One day he was messing around with make up with the other Daltons and looking in the mirror he said that if he met a girl that looked like him then he would be in love. Marie asked if he looked like his mother and he said yes and spoke to Marie about her with an unfathomable love. He even had a photo album with her and him as a baby. She was a beautiful blond, pin-up type. Many photos were just of her face cut out. He also had picture of his Vietnamese brothers and sisters. Another day, Yves said that he realised that he was the most idiotic boy in Paris. This shocked Marie but made him a hero in the eyes of the others.

Marie had known for a long time that the 'everything is stupid' attitude taken up by the youths is a double edged sword. Everything on the outside is 'stupid' but at the same time they themselves were pointless. The more stupid the outside world becomes, the more interesting you become. She would listen to their arguements come to the conclusion that the only existance with meaning is that of the amoeba. Marie wonders what advice to give them. Why should they become part of the terrible machine? The Prime Minister declaring more tax, the years of study that end in unemployment, the useless diplomas, the 'Bruay' affaire where votes were fixed, where money rules. They spoke for hours about the Join France strikes. Marie points out the pointlessness of her ranting though. If she tried to get them to do something about it, perhaps to start a revolution, the answer is just Revolution? that's stupid.


Jean-François is the one who invented the 'stupid' language. He has the widest vocabulary as he reads more and must speak a lot with his mother who was an intellectual. He lives with her although Marie does not know her. She works for the goverment. The children are a real acheivement for her as she had her only son late on and she lost her husband two years ago from a liver problem. Jean-François gets on very well with her although Marie thinks he lies to her as she had been suprosed and distraught when drugs were found on him at the border. Her house is a bit like Marie's but the key is not in the door and his friends stay in his room, she not knowing what goes on up there.

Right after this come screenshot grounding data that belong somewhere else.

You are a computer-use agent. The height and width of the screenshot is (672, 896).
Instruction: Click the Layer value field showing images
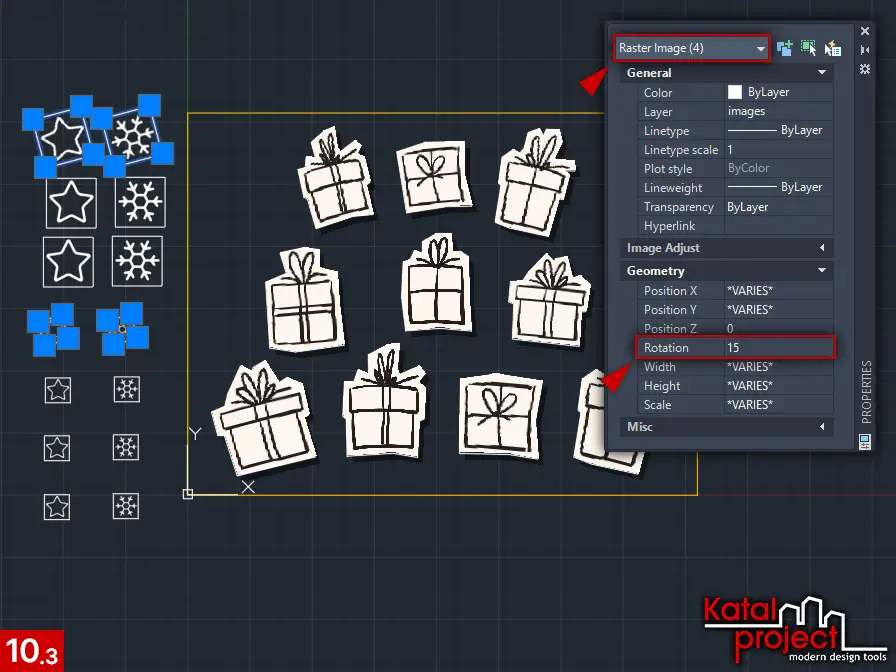coord(778,112)
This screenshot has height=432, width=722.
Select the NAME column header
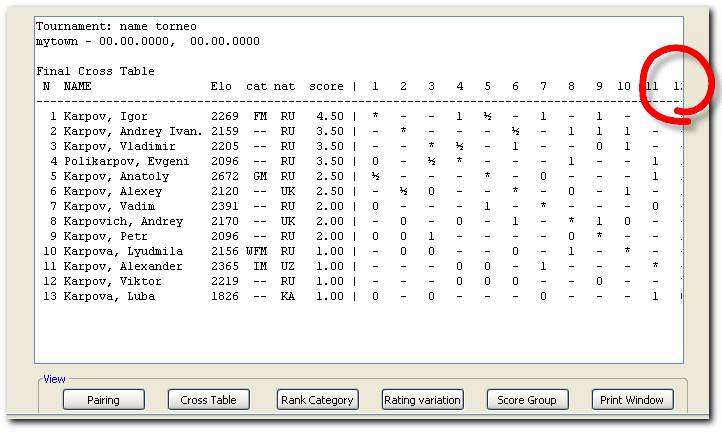click(x=77, y=87)
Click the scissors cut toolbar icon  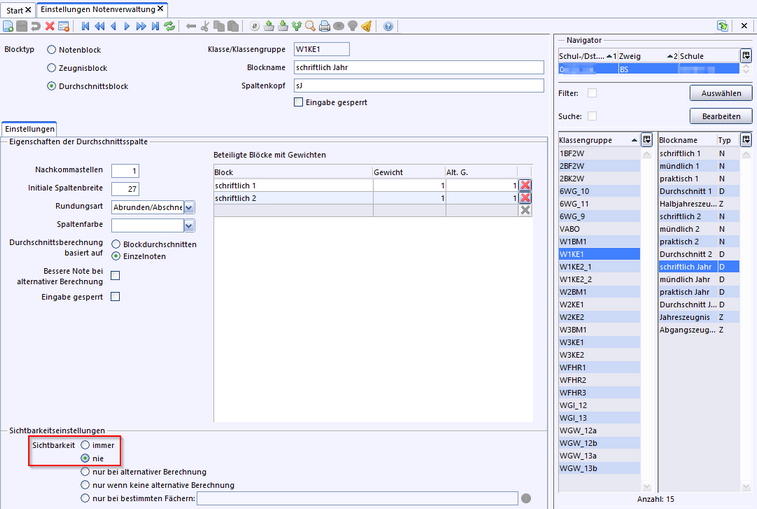pyautogui.click(x=205, y=26)
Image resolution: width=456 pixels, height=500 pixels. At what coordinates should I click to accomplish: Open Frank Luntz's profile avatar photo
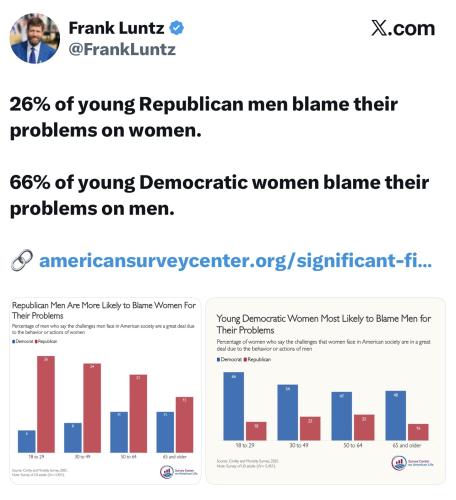(x=35, y=38)
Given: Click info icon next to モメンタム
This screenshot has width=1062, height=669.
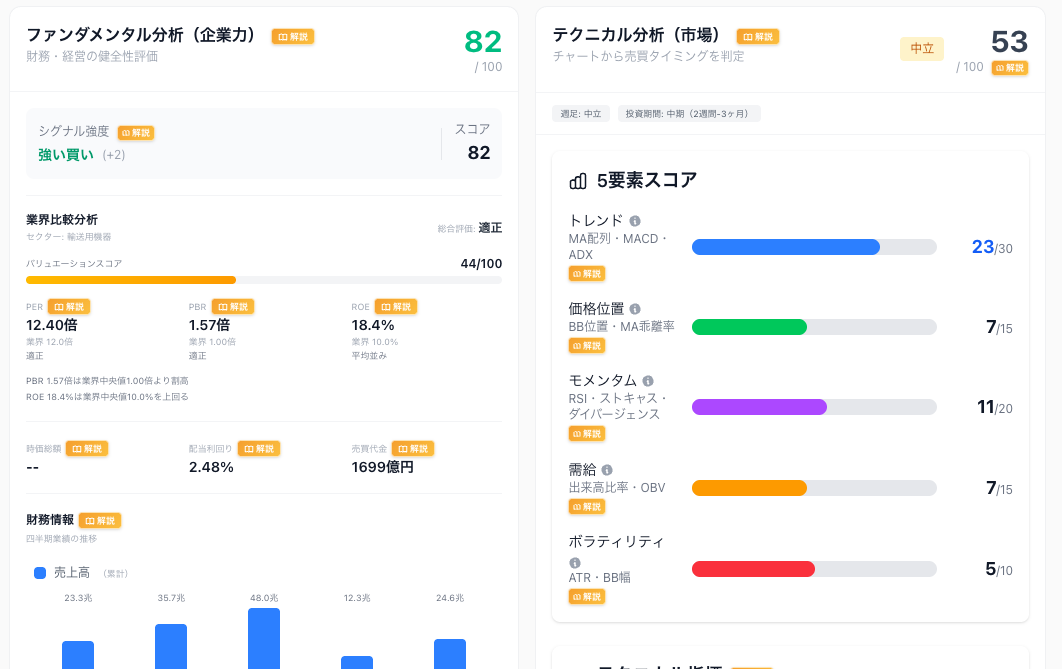Looking at the screenshot, I should pyautogui.click(x=648, y=381).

Jean-François reads a lot but not very well. He is quite clever but tends to assert things when he does not fully understand them. Others tend to believe him because they themselves are inexperienced. Marie talked again about drugs and she said she did not like them because they alienated. Jean-François said they they do not and rather they enrich and augment beauty and the good feelings in life. Marie asked what he thought 'alienated' meant and he replied that it meant to dispossess and that Marx, when speaking about the working class said that they were alienated because they were dispossessed. Marie replied that she did not remeber Marx using the word in that sense although it was possible. She explained the real meaning and told him to look it up in the dictionary. Jean-François replied that life was stupid and those that did not do drugs were really stupid. Marie said that she did not like the cowardice of those that fled from life, worse was suicide. Jean-François replied that suicide was cowardice too. Marie said that it was not in the sense she meant. to refuse to take part any longer in a world that you loathe with no hope of improvement then it is not cowardice. Jean-François said that that happens with drugs as well. Marie replied that to think that there was no life outside of drugs that you have not experienced is daft and that she believed that there was a life that depends on you to find. Jean-François said that that was stupid. She then asked if imagination was stupid.

Marie said it was moving to see them on the verge of a new outlook on life they they were creating but finding hard to keep up with. They were discarding ancient ideas that were long out-moded. They were so conditioned by the past that they could not imagine a furture without them. Their naivity is only on the surface.